G2019S transgenic (TG) mice [strain B6; C3-Tg (PDGFB-LRRK2*G2019S) 340D jmo/J, stock number 016575, The Jackson Laboratory, [30]] were housed in a specific pathogen-free facility at Dankook University Animal Facility on a 12:12-h light/dark cycle. Animal experiments were approved by the Institutional Animal Care and Use Committee of Dankook University (DKU-16-035). Animals were provided free access to food and water. TG mice and their normal control littermates were sacrificed by cervical dislocation. Brains were lysed with 1% Triton X-100 and protease inhibitor cocktail (Calbiochem) in phosphate buffered saline (PBS). Lysates were homogenized 10 times using a 17-gauge needle, cooled on ice for 30 min, and centrifuged at 4,000 ×g for 10 min at 4℃. Each supernatant was collected and analyzed by Western blot.

Preparation and culture of microglia

Rat primary microglial cells were isolated from neonatal rats in the p1 age as previously described [31].

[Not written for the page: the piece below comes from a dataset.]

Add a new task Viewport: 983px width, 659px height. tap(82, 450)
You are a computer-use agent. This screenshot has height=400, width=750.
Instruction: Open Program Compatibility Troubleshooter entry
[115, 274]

Transmission electron microscope (TEM)

G2019S TG and non-TG mice were anesthetized with pentobarbital and transcardially perfused with PBS and 4% PFA. Striatum was then dissected from each brain and subjected to EM processing as described previously [32]. Tissues were fixed in 2.5% glutaraldehyde in 0.1 M phosphate buffer (pH 7.4) for 2 h at 4℃ and post-fixed with 1% osmium tetroxide on ice for 2 h. Tissues were then embedded in Epon 812 after dehydration in an ethanol and propylene oxide series. Polymerization was conducted using pure resin at 70℃ for two days. Ultrathin sections (70 nm in thickness) were obtained with an ultramicrotome (UltraCut-UCT, Leica, Austria) and collected on 100-mesh copper grids. After staining with 2% uranyl acetate and lead citrate, the sections were examined by transmission electron microcopy (TEM) (Technai G2 Spirit TWIN, FEI, USA) at 120 kV. To quantify mitochondrial number and size, electron micrographs were obtained at a magnification of 8,000× and analyzed blindly using Image J software.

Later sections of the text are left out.